Whether someone has been signed off because of an accident, an illness, or other circumstances coming back to work needs to be treated with care. Creating an environment which is appropriate to their needs and current capabilities is crucial – ignoring this can jeopardise someone’s ability to do their job properly, and potentially create resentment and/or unhappiness on both sides. On the other hand, a well-managed return to work can create a strengthened and long-lasting work relationship.

  • Risk assessments 
    Employers should be measuring how the specific nature of the workplace might affect the employee’s ability to work without causing harm to themselves or others, they should assess the task list of the individual, and concluding whether existing measures are sufficient or whether additional steps or adjustments will need to be taken in light of their potentially altered circumstances. You can either do this yourself, or employ an occupational therapist. All this should be recorded in full – this not only covers any liability, but also provides really useful information/instruction to the employee to show expectations and concessions.
  • Change of hours or roles
    Great communication is vital. It’s all very well employing a third party to perform a risk assessment and then issuing the employee with a series of tick boxes, but it is more effective to have an open line of communication whereby an employer and employee can together work out what is manageable, realistic and feasible for both parties, based on good knowledge of circumstance, skill and ability, then make adjustments to hours or roles where necessary – perhaps reducing shifts, or focusing more on administrative duties. Crucially, there should then be a timeline set at which point these adjustments are reviewed.
  • Re-integration
    During any long absence from work – and this is a conversation we most commonly have around parental leave – it is crucial for employers to keep in regular contact with an employee. It can be a hard balance to strike – too frequent or in-depth updates can be seen as stressful and burdensome, too infrequent can leave someone feel isolated and shut out. But done correctly and sensitively, it means that the return to work can be less of a shock to both the employee and their colleagues, and the feeling of care and team cohesion is maintained.What that sensitively managed contact looks like will differ from person to person and business to business, but broadly speaking the absent employee should be looped in with any larger changes, and the rest can be managed through that great communication… the thread that runs through all of this!

THE TAKEAWAY

Ensuring a workplace is compliant with the Health and Safety and Work Act, along with regular risk assessments, inspections, and maintenance of equipment, proper training for employees, and clear communication lines, will help mitigate the risk of injuries at work. Employees in turn should make sure they’ve fully understood the training provided.

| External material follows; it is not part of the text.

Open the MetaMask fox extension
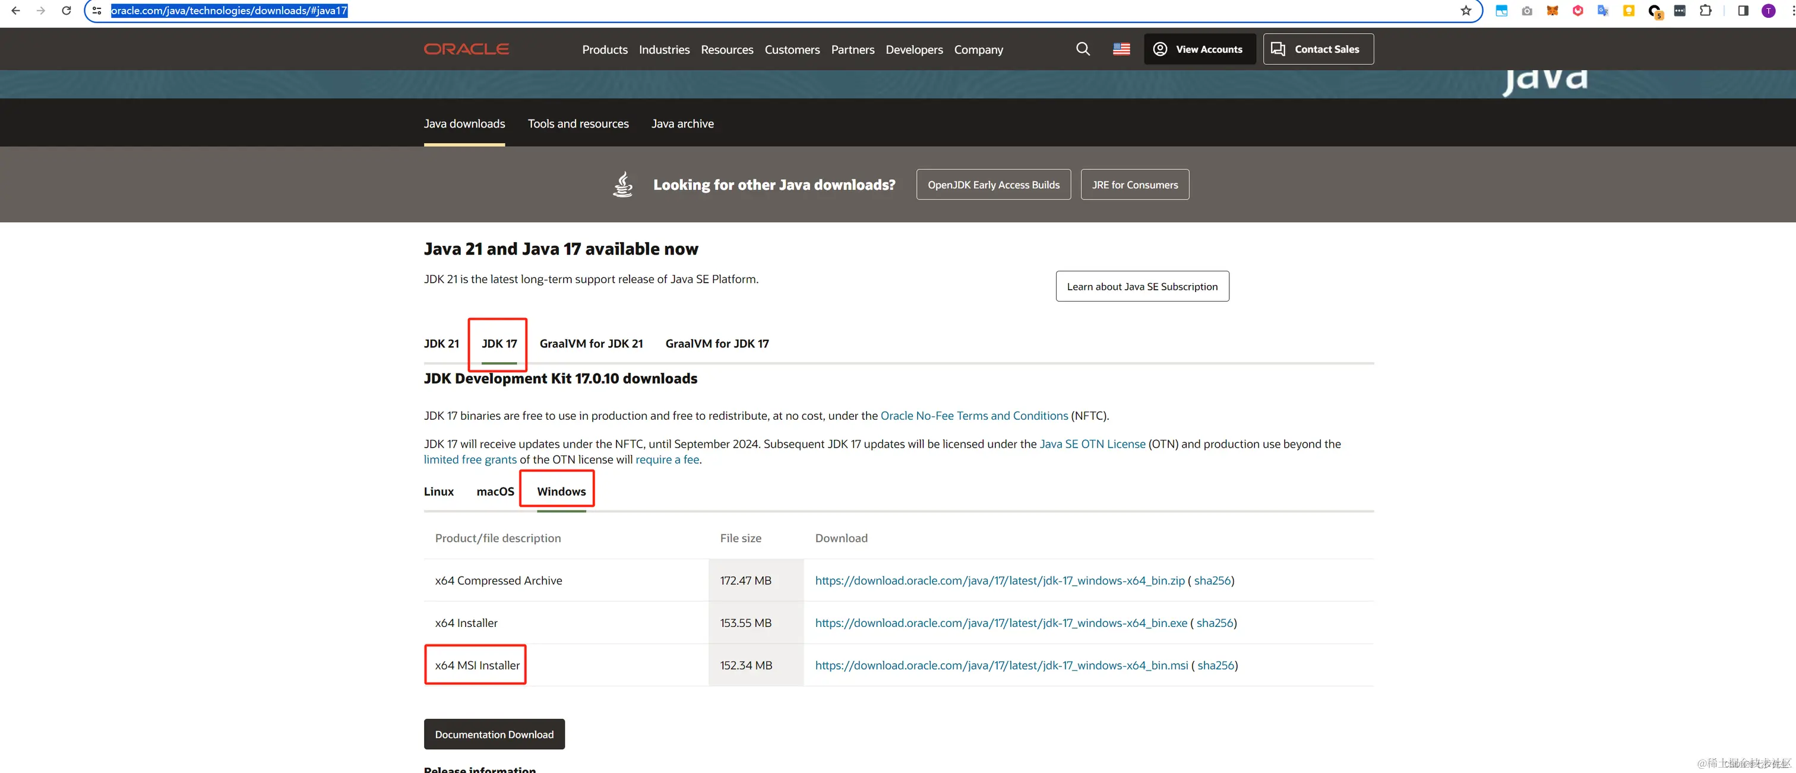This screenshot has width=1796, height=773. [1552, 10]
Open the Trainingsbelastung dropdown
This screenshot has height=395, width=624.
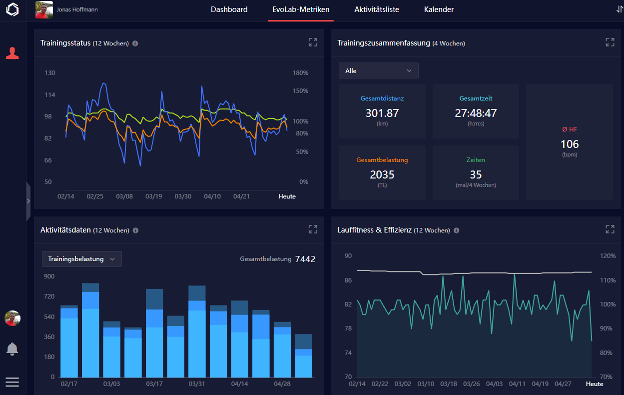tap(82, 259)
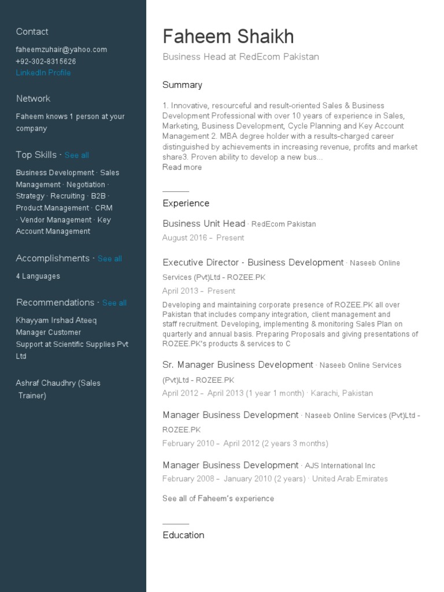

Despite all these efforts, accidents still do happen! In more serious cases, stoicism needs to be set aside and the injury must be properly addressed and reported if required by regulation. Employers may not be at fault if they’re totally compliant, but they do have a legal obligation to provide necessary care and facilitate a return to work. All employees are entitled to SSP – some employers may choose to go above and beyond this, and employees should always be clear on what’s been specified in their contracts.